Excerpted passage >>
++++++++

The Other Side of the COVID Death Wave – A case of complicated grieving in the Muslim community
Almost 12 months on from the peak of the 2021 Covid 19 death wave that saw the most significant loss of life due to a single cause ever to strike the Muslim community in NSW, people are still coming to terms with the traumatic events that lead to the sudden death of so many loved ones. Conspiracy theories aside, there were failures at all levels of the health and justice systems that put people from culturally and linguistically diverse communities at greater risk of misinformation, confusion and confrontations with police. This presentation will explore a number of contributing factors that made losing a loved one during the height of the pandemic even more difficult to cope with and has lead to what is now known as a disconnected and more complicated grieving.

++++++++

Input data >>

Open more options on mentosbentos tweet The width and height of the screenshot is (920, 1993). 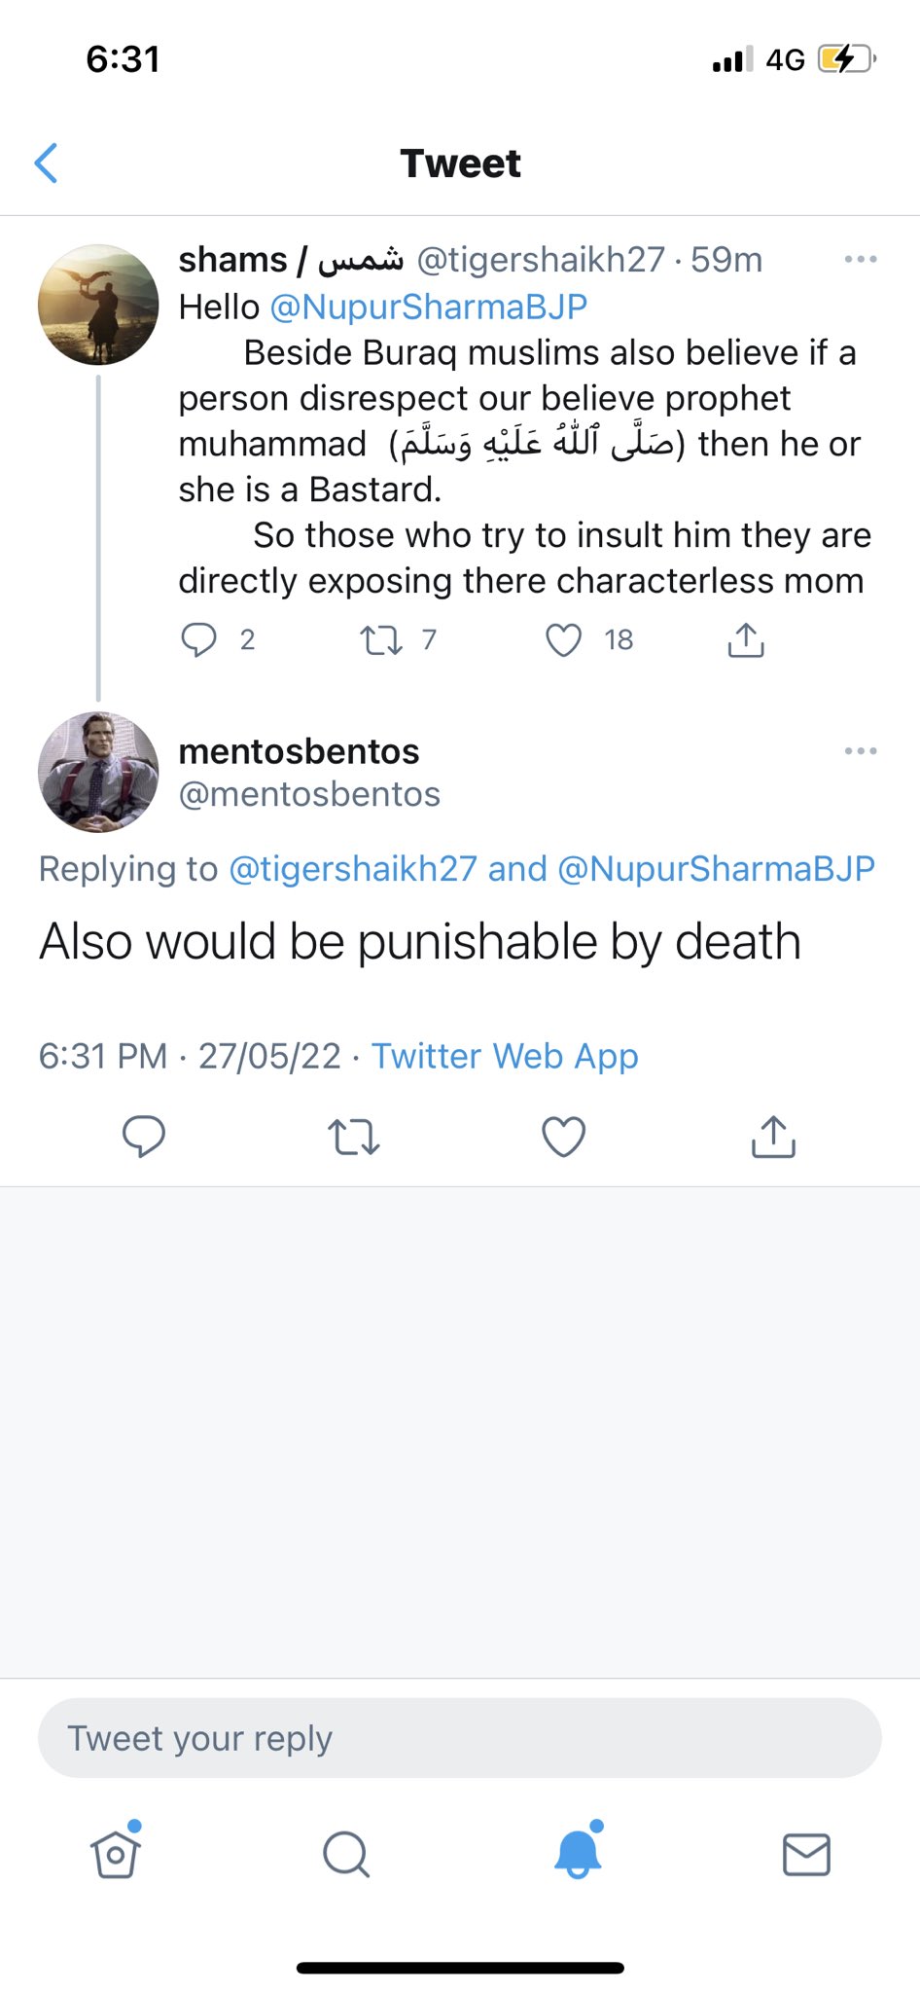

++++++++

Using the information >>
(1) Please copy the abstract on COVID grieving word for word, from "The Other Side" to "more complicated grieving.".
(2) In the abstract on COVID grieving, name each thing that people from culturally and linguistically diverse communities were put at greater risk of.

Results >>
(1)
The Other Side of the COVID Death Wave – A case of complicated grieving in the Muslim community
Almost 12 months on from the peak of the 2021 Covid 19 death wave that saw the most significant loss of life due to a single cause ever to strike the Muslim community in NSW, people are still coming to terms with the traumatic events that lead to the sudden death of so many loved ones. Conspiracy theories aside, there were failures at all levels of the health and justice systems that put people from culturally and linguistically diverse communities at greater risk of misinformation, confusion and confrontations with police. This presentation will explore a number of contributing factors that made losing a loved one during the height of the pandemic even more difficult to cope with and has lead to what is now known as a disconnected and more complicated grieving.

(2) misinformation, confusion, confrontations with police